Task to carry out: Reproduce all the rows from the start of the records through the line with "Action: click(386, 37)", including the requests, and add 8 to every number in the click coordinates.

Begin Material

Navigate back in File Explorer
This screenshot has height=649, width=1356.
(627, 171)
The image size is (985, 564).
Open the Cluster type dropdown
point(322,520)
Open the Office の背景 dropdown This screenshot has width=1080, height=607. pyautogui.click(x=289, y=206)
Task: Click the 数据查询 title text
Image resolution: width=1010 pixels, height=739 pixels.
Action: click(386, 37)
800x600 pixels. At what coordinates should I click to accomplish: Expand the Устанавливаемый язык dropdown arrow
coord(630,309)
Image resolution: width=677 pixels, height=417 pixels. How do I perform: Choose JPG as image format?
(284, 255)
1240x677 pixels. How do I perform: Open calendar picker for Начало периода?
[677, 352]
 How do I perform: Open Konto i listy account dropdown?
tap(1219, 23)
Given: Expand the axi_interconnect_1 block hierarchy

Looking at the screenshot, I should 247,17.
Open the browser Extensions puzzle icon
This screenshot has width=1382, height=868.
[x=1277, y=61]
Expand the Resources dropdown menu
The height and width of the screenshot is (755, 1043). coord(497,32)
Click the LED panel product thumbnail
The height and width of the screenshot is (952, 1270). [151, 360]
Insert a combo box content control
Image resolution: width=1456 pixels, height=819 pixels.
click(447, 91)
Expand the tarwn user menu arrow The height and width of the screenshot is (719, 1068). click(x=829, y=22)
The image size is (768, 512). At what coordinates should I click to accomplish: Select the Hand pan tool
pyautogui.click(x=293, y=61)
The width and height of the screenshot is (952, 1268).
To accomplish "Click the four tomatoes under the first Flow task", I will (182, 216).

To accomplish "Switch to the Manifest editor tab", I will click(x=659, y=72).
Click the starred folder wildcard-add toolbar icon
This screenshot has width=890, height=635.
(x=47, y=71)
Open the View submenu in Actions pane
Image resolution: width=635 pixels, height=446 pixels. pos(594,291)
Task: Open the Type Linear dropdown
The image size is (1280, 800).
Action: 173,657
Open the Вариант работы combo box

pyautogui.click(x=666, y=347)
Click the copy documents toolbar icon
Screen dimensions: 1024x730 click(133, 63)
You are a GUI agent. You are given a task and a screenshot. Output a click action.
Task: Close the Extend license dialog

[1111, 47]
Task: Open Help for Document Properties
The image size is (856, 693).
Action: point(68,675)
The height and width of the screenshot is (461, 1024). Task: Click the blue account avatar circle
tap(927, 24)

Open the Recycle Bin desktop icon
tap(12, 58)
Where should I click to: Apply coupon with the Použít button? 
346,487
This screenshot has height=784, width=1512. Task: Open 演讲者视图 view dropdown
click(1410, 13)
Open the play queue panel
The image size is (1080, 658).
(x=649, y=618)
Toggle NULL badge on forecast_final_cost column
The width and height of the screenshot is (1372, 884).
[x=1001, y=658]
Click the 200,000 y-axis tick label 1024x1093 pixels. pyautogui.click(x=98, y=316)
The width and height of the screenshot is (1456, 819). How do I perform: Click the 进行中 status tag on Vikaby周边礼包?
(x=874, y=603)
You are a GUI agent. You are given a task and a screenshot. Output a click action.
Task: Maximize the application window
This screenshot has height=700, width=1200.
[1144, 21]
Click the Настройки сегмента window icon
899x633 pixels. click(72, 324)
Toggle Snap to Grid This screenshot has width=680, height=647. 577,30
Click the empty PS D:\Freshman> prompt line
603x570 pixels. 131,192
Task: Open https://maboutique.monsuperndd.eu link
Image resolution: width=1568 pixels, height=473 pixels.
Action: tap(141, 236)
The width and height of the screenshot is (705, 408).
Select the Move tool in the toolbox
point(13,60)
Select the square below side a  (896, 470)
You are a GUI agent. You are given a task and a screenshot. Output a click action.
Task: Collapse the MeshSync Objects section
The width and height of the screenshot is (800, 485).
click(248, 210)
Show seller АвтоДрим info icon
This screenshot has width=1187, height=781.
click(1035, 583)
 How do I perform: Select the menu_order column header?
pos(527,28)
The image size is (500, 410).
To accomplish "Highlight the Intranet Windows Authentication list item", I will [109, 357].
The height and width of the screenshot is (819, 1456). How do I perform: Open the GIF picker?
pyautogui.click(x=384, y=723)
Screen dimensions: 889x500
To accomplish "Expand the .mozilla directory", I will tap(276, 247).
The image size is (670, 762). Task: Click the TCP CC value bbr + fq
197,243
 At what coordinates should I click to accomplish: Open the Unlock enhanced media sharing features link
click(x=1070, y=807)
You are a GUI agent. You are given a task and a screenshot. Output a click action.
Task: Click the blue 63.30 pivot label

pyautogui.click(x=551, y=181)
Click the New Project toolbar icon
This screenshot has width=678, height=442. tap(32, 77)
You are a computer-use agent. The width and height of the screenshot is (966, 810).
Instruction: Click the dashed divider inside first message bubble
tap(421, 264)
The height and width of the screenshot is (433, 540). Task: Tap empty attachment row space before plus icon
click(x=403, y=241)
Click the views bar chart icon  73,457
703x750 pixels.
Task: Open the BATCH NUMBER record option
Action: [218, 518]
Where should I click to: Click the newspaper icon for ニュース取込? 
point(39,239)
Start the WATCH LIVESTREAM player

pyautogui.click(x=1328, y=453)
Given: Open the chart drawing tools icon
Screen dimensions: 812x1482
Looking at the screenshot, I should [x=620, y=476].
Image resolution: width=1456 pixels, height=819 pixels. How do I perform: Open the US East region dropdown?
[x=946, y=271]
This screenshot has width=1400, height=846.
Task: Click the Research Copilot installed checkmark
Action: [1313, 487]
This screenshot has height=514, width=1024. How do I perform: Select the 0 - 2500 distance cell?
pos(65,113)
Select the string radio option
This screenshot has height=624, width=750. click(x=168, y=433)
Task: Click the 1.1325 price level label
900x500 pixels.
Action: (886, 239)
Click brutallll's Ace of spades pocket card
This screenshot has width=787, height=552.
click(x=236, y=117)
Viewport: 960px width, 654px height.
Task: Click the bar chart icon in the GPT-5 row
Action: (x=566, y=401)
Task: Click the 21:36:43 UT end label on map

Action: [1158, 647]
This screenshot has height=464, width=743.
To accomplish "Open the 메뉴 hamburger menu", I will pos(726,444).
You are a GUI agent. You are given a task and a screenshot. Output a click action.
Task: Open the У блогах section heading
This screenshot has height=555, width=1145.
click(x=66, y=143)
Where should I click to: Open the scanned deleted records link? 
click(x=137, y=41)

End Material

Final result:
Navigate back in File Explorer
This screenshot has height=649, width=1356.
(635, 179)
The image size is (985, 564).
Open the Cluster type dropdown
point(330,528)
Open the Office の背景 dropdown This screenshot has width=1080, height=607. pyautogui.click(x=297, y=214)
Task: Click the 数据查询 title text
Image resolution: width=1010 pixels, height=739 pixels.
Action: click(394, 45)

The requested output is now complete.